Re: SCORE's checkpoint/restart

From: Jason Duell (jcduell_at_lbl.gov)
Date: Thu May 02 2002 - 10:46:29 PDT


On Wed, May 01, 2002 at 03:10:40PM -0700, Eric Roman wrote:
> 
> Have any of you had a look at SCORE's checkpoint/restart?  (Take a look
> on http://www.pccluster.org
> 
> It looks like they have a checkpointable MPI.  I haven't looked too hard at
> this system in a while.  It seems to be pretty good.
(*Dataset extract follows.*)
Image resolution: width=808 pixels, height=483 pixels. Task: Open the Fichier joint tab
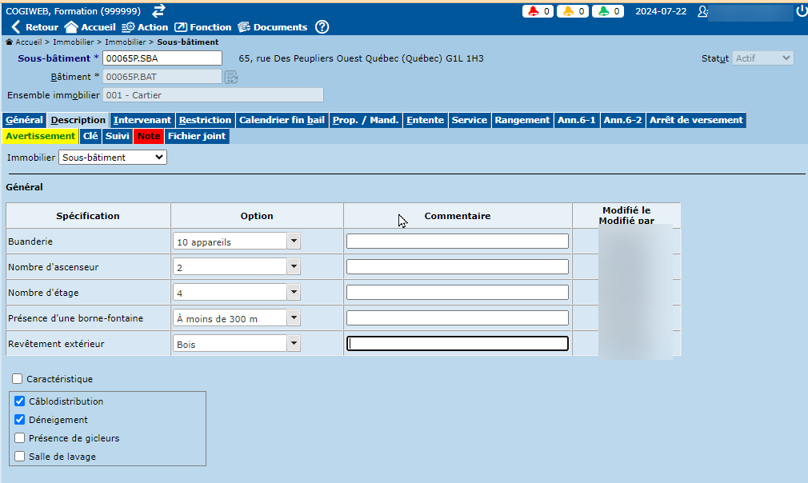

It does seem pretty impressive, though also a bit eccentric.  They have
a network-independent API called "PM", on top of which they've layered
an MPICH-derived MPI  (among other things: they also have a distributed
shared memory system and a C++ template network application framework
layered on top of PM).  Any parallel app that is built over PM can be
checkpointed transparently, so they must have done the network
quiescence stuff already (you can't checkpoint arbitrary sockets/pipes).
They also have a version of the PBS batch system set up (on top of a
"user-level global operating system"!), and they have parallel gang
scheduling.

They also have pretty good documentation.

But:

Their gang scheduling seems to use regular process suspension, rather
than checkpointing (I'm not sure, but the docs say that a gang context
switch 'takes a few milliseconds').  

Their checkpointing scheme seems to be hard-wired into their batch run
system in an undesirable way that emphasizes only fault tolerance.  It
looks like you need to run your app with a "--checkpoint=interval" flag
to make it checkpointable (the docs are ambiguous as to whether a job
w/o that flag can later be checkpointed by other means), and in order to
restart your application if it crashes, you must NOT allow the 'front
end process' that represents your job on the front end server to
die--otherwise you lose your checkpoint forever!  Also, you can only go
back one checkpoint--after a new checkpoint is taken, you cannot roll
back to a previous one.  Your checkpointed jobs must restart on the same
nodes that they started on (they seem to be working on a migration
facility, but it's not there yet).  So the way they're set up
checkpointing seems to wind up protecting primarily against temporary
node failures: it's not useful for much else.  I can't imagine that
their checkpointing logic really requires all these restrictions--it
seems partly like they've overly integrated things in an attempt to make
them user-friendly, or something.

They currently can't handle checkpointing apps that use shared libs, and
they don't guarantee the same pid when you restart.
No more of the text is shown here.